O governador em exercício, Ricardo Couto, voltou a fazer uma série de exonerações nesta quinta-feira (30). Segundo o Palácio Guanabara, em quase 40 dias 1.477 comissionados foram desligados das suas funções. Só nesta quinta, 58 nomeados foram dispensados, entre eles, o presidente do Instituto Estadual do Ambiente (Inea) e funcionários do Rioprevidência.
Levantamento interno indica que as secretarias da Casa Civil e de Governo somavam cerca de 4 mil servidores. A previsão é cortar aproximadamente 40% desse total, o equivalente a cerca de 1,6 mil cargos. Parte das exonerações mira funcionários que não estariam em atividade, conhecidos como “fantasmas”.

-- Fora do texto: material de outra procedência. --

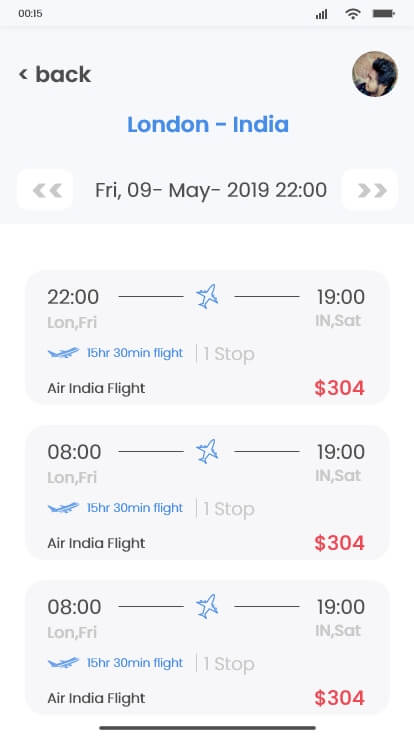Advance to next date with double-right arrows

click(x=370, y=190)
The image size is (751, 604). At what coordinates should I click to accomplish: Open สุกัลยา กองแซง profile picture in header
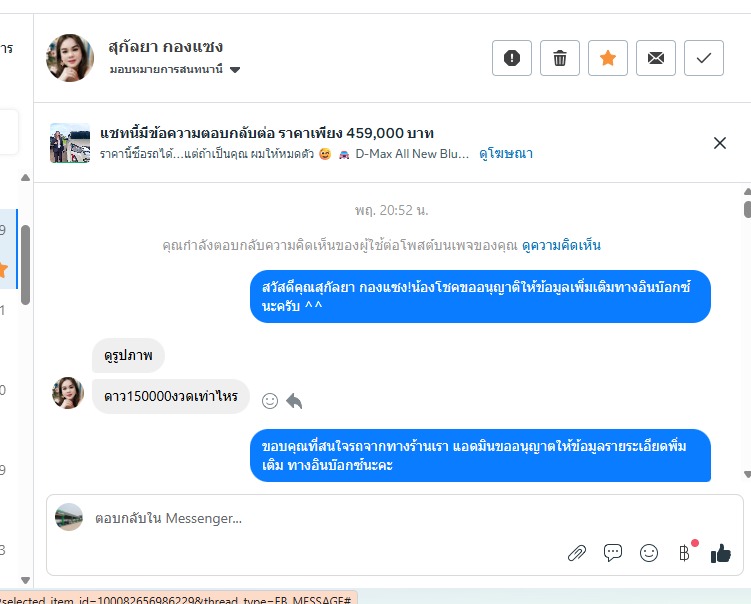pos(70,57)
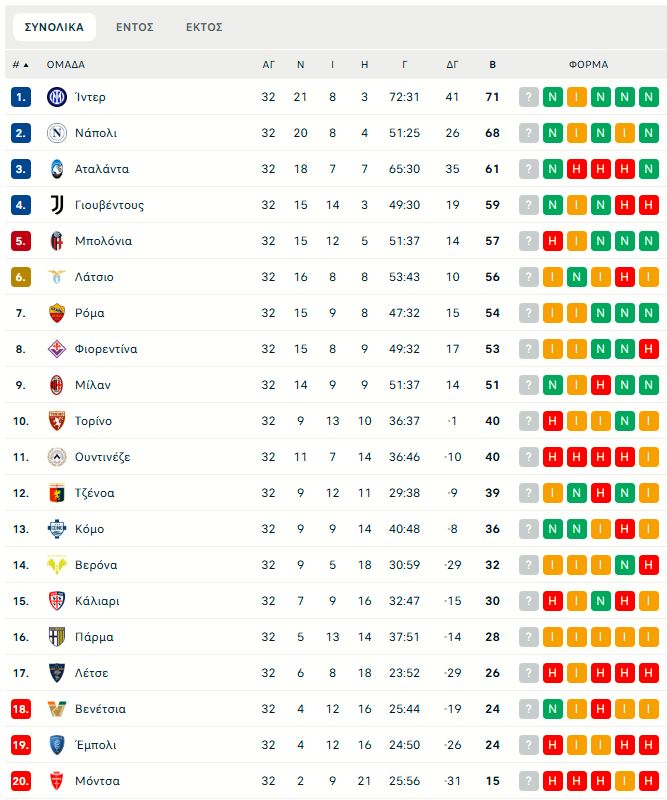Open the Μπολόνια team link
Viewport: 667px width, 800px height.
tap(103, 241)
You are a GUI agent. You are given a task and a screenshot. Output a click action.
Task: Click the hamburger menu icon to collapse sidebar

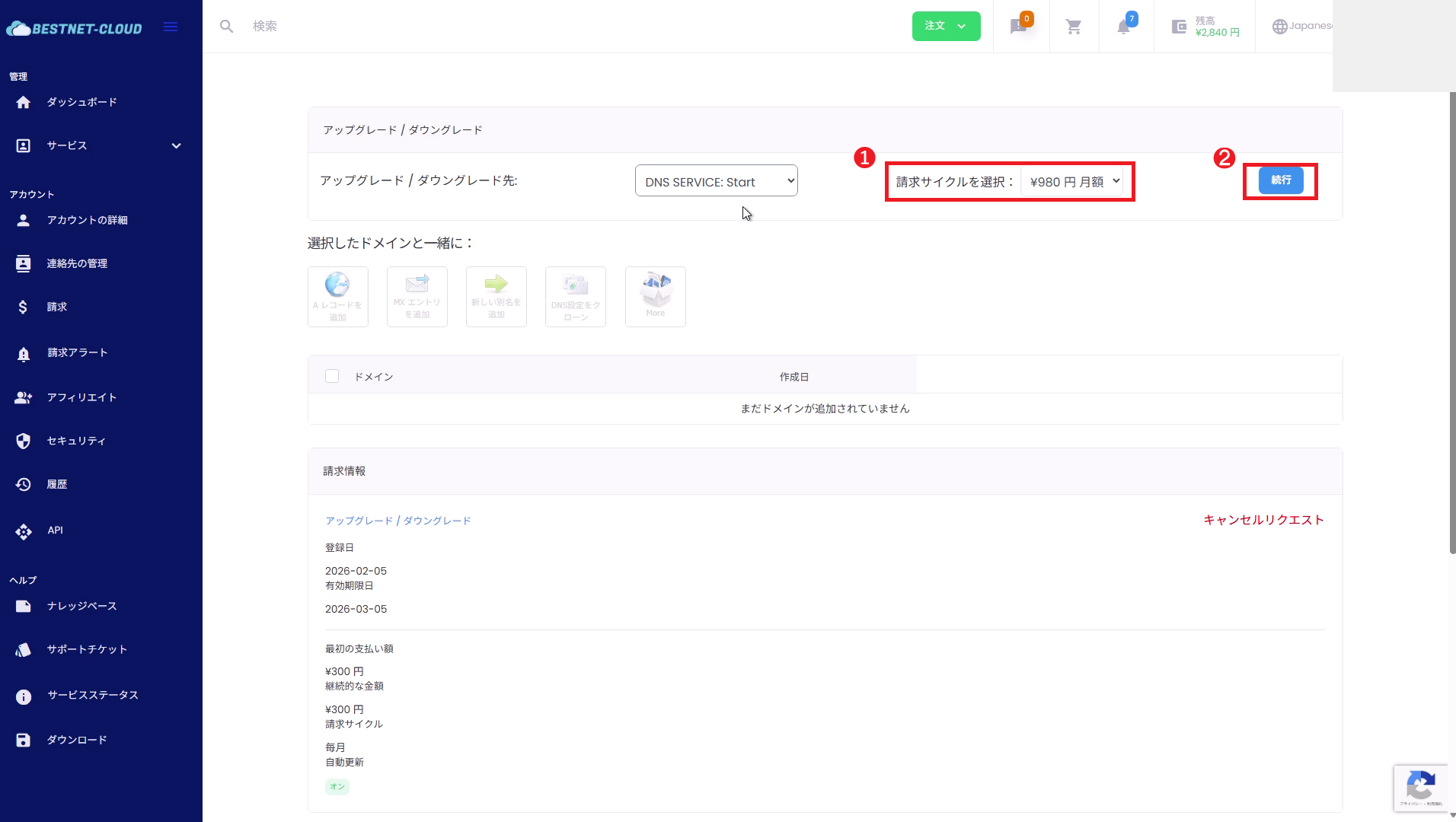pos(171,27)

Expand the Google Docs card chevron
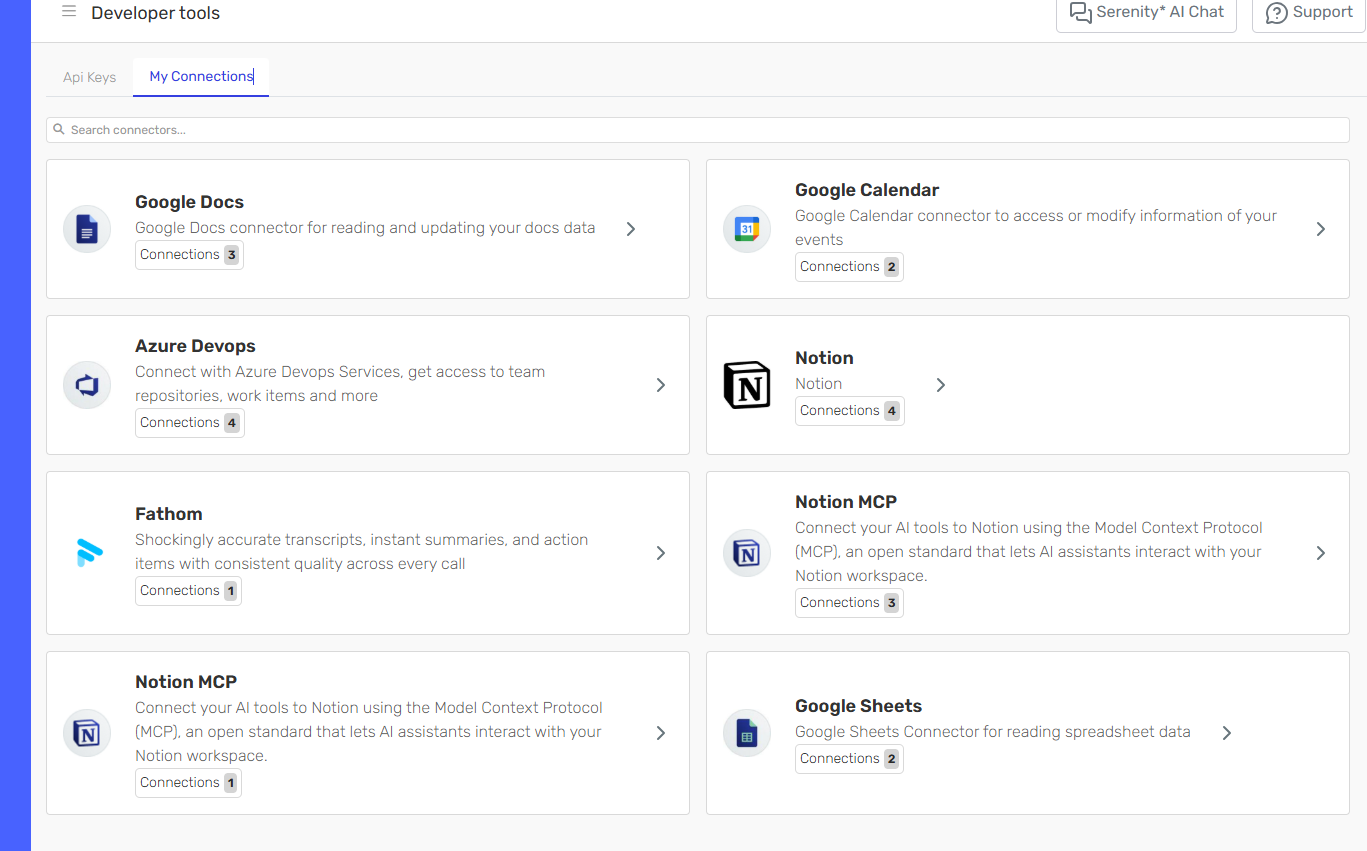point(631,229)
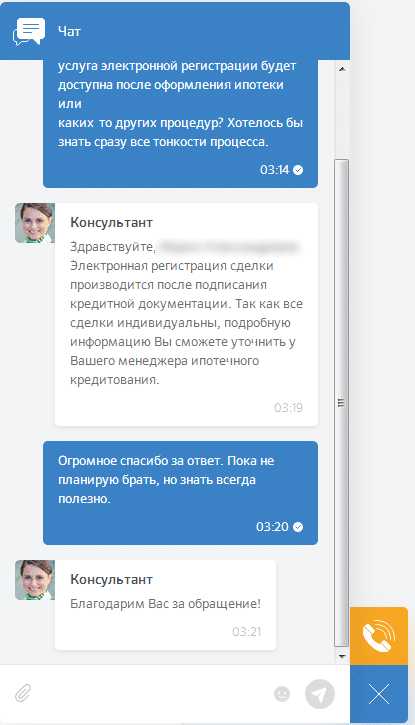Click the 'Благодарим Вас за обращение!' message

click(165, 605)
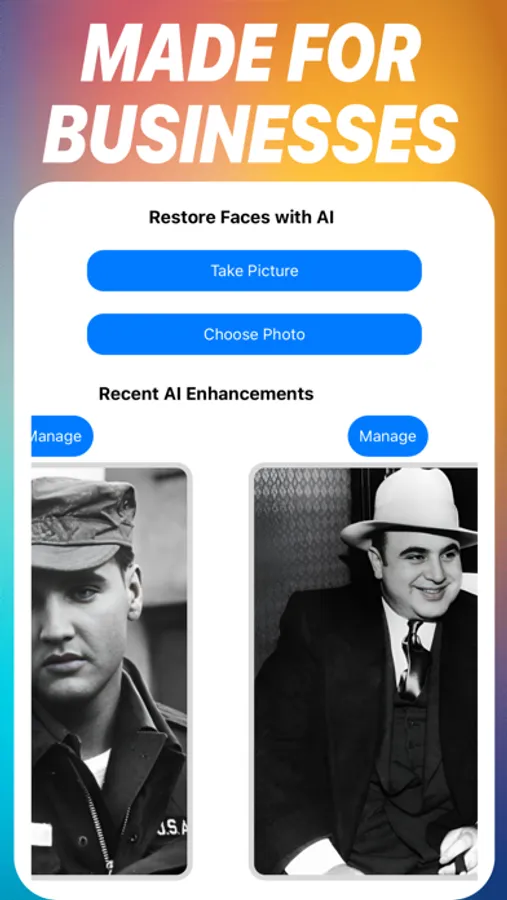Click the hand at the right photo's corner
Screen dimensions: 507x900
tap(458, 849)
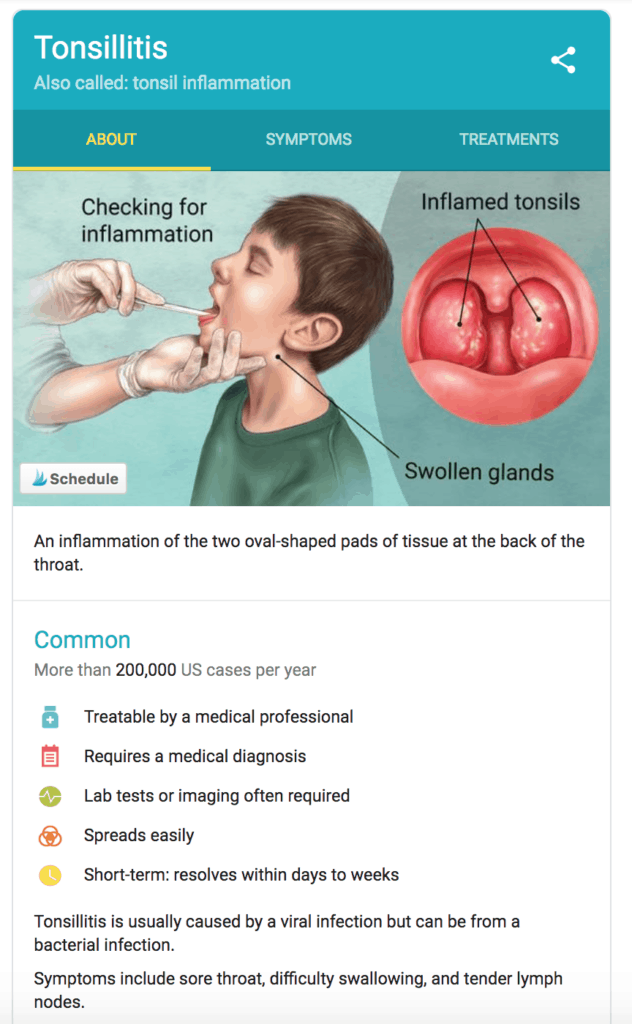The width and height of the screenshot is (632, 1024).
Task: Click the blue Schedule logo icon
Action: 40,479
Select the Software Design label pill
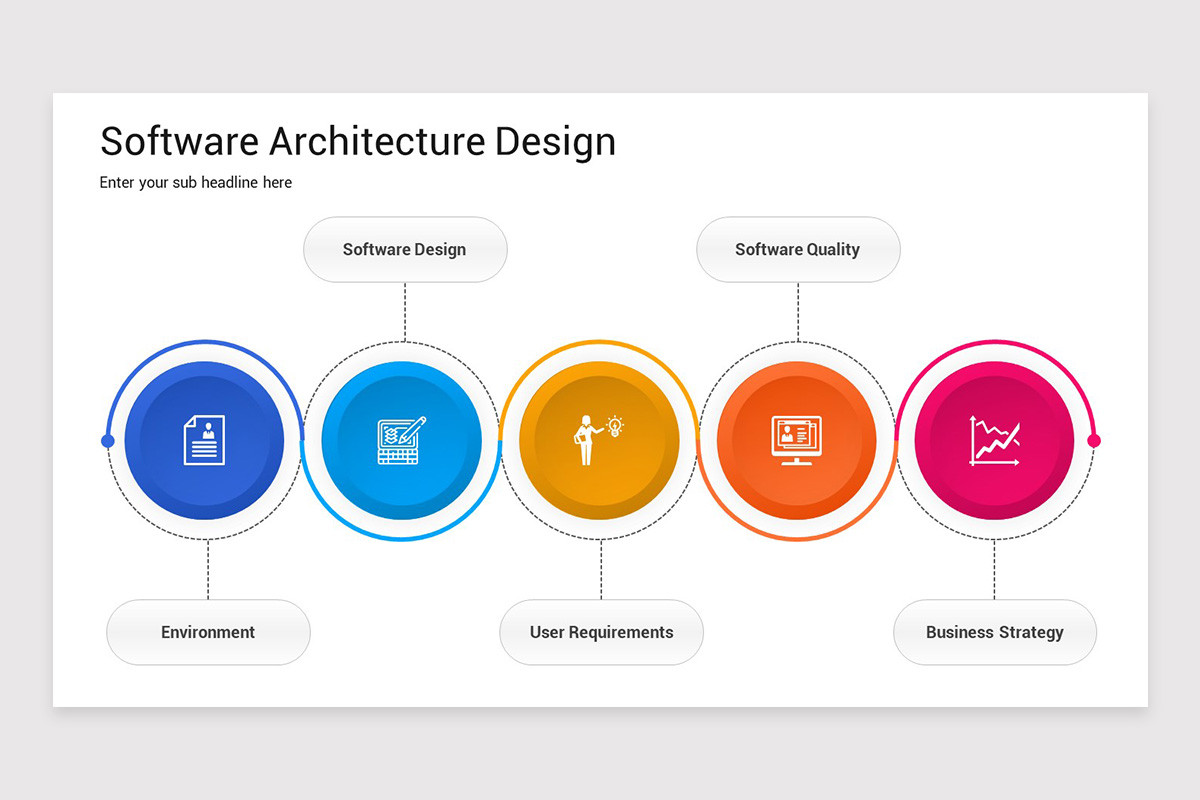Viewport: 1200px width, 800px height. click(405, 249)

A estimativa do governo com as exonerações é de uma economia anual de até R$ 85 milhões. As demissões atingem cargos comissionados e são justificadas pela necessidade de reorganização administrativa, corte de gastos e combate a possíveis irregularidades, incluindo casos de servidores sem função efetiva.
Nesta quinta, o pente-fino atingiu nomes ligados a políticos da base do ex-governador Cláudio Castro, incluindo parentes e aliados diretos. Entre eles está Renato Jordão, amigo pessoal de Castro, e ligado ao ex-secretário de Meio Ambiente Bernardo Rossi. Jordão estava no cargo desde 2024.
Para seu lugar assume a engenheira florestal Denise Marçal Rambaldi. Atualmente, Denise era superintendente de Biodiversidade e Florestas da Secretaria Estadual do Ambiente.
o mesmo Diário Oficial, Couto também demitiu gerentes do Fundo Único de Previdência Social do Estado do Rio (Rioprevidência). Os exonerados eram da Diretoria de Administração e Finanças.
No começo do mês, o governador tirou do cargo o presidente interino do Rioprevidência, Nicholas Cardoso. À ocasião, o Ministério Público do Estado do RJ pediu o afastamento de Cardoso enquanto investiga aportes de R$ 118 milhões feitos pelo Rioprevidência em instituições financeiras não cadastradas.